**Work to be completed**
In the entries below, the lines from the one with "The height and width of the screenshot is (1000, 1778)." through the one with "Task: Click the chevron" are to be copied exactly; both ends count.

**Source data**
Segment Open

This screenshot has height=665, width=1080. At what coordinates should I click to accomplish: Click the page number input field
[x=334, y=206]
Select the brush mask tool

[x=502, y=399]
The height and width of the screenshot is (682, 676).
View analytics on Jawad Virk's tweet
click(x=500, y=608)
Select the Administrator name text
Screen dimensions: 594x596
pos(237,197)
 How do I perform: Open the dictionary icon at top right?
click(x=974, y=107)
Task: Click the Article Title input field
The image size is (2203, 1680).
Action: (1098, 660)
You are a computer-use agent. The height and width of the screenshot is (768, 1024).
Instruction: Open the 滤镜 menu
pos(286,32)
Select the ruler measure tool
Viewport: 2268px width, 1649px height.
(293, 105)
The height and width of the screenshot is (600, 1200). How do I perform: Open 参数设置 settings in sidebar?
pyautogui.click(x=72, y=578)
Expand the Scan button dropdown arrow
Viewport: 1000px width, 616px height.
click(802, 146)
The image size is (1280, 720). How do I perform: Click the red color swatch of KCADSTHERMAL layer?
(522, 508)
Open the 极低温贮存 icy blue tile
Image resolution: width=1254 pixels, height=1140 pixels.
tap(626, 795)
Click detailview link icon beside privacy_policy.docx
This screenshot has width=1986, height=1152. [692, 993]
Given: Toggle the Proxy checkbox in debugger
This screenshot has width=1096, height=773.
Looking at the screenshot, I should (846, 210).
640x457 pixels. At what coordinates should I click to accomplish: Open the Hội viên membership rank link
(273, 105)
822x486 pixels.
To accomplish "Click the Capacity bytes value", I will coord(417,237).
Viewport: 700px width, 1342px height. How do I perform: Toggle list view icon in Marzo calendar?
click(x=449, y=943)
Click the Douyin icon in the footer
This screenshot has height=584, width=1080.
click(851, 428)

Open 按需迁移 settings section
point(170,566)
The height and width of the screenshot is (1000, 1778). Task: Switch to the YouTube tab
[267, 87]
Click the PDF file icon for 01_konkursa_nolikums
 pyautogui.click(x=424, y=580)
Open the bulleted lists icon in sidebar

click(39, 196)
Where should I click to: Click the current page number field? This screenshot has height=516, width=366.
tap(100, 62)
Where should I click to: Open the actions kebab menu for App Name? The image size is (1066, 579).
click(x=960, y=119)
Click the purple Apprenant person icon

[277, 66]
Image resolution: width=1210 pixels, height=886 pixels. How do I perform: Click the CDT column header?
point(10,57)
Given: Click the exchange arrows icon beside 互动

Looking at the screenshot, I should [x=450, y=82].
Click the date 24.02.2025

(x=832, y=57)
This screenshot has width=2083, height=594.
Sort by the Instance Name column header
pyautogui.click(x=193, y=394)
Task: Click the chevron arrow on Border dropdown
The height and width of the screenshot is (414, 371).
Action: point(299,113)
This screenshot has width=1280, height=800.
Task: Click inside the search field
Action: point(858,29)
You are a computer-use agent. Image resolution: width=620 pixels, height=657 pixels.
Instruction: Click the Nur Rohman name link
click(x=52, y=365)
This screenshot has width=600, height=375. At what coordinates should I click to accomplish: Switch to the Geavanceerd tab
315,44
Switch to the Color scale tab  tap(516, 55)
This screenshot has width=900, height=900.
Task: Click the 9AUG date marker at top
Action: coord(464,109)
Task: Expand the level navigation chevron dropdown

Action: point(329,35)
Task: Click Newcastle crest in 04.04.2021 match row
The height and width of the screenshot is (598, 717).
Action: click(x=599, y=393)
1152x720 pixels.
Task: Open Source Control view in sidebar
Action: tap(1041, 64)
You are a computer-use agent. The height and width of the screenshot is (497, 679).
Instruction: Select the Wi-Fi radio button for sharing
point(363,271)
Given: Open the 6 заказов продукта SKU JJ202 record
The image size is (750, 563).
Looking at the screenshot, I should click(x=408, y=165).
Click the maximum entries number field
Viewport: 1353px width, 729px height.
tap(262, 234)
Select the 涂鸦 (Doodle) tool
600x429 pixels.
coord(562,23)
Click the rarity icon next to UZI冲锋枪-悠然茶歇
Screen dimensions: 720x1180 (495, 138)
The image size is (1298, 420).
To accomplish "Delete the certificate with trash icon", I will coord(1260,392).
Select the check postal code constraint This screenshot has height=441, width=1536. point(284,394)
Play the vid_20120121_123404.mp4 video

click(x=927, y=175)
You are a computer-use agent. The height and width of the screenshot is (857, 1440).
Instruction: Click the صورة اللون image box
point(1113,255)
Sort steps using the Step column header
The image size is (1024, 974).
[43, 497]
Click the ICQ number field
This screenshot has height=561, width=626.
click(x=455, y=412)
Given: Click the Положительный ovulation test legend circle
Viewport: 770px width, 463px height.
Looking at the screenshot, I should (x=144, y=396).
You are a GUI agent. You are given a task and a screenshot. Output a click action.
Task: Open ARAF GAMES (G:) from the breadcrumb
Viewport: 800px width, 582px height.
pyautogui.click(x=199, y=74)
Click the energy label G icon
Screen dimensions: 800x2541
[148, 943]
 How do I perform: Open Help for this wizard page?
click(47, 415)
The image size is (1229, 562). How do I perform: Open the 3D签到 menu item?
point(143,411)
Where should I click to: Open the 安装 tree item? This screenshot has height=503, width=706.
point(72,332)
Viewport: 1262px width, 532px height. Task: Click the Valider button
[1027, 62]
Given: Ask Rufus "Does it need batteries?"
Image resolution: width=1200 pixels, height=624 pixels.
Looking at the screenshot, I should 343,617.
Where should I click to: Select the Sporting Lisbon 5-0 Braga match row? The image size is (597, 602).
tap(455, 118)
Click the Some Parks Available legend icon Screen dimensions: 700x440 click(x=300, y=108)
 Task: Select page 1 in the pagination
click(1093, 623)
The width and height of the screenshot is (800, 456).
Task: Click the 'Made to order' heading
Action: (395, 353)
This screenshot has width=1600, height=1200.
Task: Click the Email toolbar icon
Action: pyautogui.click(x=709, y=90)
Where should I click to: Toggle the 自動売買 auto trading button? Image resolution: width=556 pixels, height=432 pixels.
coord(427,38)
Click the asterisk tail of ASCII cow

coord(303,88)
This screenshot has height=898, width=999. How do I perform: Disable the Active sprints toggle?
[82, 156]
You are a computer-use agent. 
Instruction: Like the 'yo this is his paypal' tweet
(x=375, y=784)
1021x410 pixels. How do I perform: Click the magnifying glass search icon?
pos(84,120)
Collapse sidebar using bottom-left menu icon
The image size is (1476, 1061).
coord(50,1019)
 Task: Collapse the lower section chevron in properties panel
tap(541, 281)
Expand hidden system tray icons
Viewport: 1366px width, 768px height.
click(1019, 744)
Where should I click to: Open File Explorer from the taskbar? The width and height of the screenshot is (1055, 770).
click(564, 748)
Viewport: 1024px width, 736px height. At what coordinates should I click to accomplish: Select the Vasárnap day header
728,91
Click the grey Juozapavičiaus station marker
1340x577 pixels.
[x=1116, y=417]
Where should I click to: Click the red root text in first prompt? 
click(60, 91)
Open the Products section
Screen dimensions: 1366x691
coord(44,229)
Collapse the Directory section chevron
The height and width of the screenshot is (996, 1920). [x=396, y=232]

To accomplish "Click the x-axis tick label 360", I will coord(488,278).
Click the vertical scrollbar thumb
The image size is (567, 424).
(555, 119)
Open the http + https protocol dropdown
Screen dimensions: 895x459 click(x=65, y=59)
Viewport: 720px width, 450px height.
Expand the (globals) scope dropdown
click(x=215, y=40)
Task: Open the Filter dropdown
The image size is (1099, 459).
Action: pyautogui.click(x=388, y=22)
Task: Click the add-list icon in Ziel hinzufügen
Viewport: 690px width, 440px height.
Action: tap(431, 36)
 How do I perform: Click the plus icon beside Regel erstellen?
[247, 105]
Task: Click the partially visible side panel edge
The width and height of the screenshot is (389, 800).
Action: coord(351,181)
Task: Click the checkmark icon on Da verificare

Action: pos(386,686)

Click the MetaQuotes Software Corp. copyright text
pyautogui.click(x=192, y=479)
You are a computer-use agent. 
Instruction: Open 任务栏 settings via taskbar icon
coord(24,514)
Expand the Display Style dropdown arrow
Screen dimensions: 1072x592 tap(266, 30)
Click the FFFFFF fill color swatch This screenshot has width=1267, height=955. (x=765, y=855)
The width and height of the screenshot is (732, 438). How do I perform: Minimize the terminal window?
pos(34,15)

Segment Closed

**Exercise result**
The height and width of the screenshot is (1000, 1778). Task: Switch to the YouTube tab
[267, 87]
Click the PDF file icon for 01_konkursa_nolikums
 pyautogui.click(x=424, y=580)
Open the bulleted lists icon in sidebar

click(39, 196)
Where should I click to: Click the current page number field? This screenshot has height=516, width=366.
tap(100, 62)
Where should I click to: Open the actions kebab menu for App Name? The image size is (1066, 579).
click(x=960, y=119)
Click the purple Apprenant person icon

[277, 66]
Image resolution: width=1210 pixels, height=886 pixels. How do I perform: Click the CDT column header?
point(10,57)
Given: Click the exchange arrows icon beside 互动

Looking at the screenshot, I should [x=450, y=82].
Click the date 24.02.2025

(x=832, y=57)
This screenshot has width=2083, height=594.
Sort by the Instance Name column header
pyautogui.click(x=193, y=394)
Task: Click the chevron arrow on Border dropdown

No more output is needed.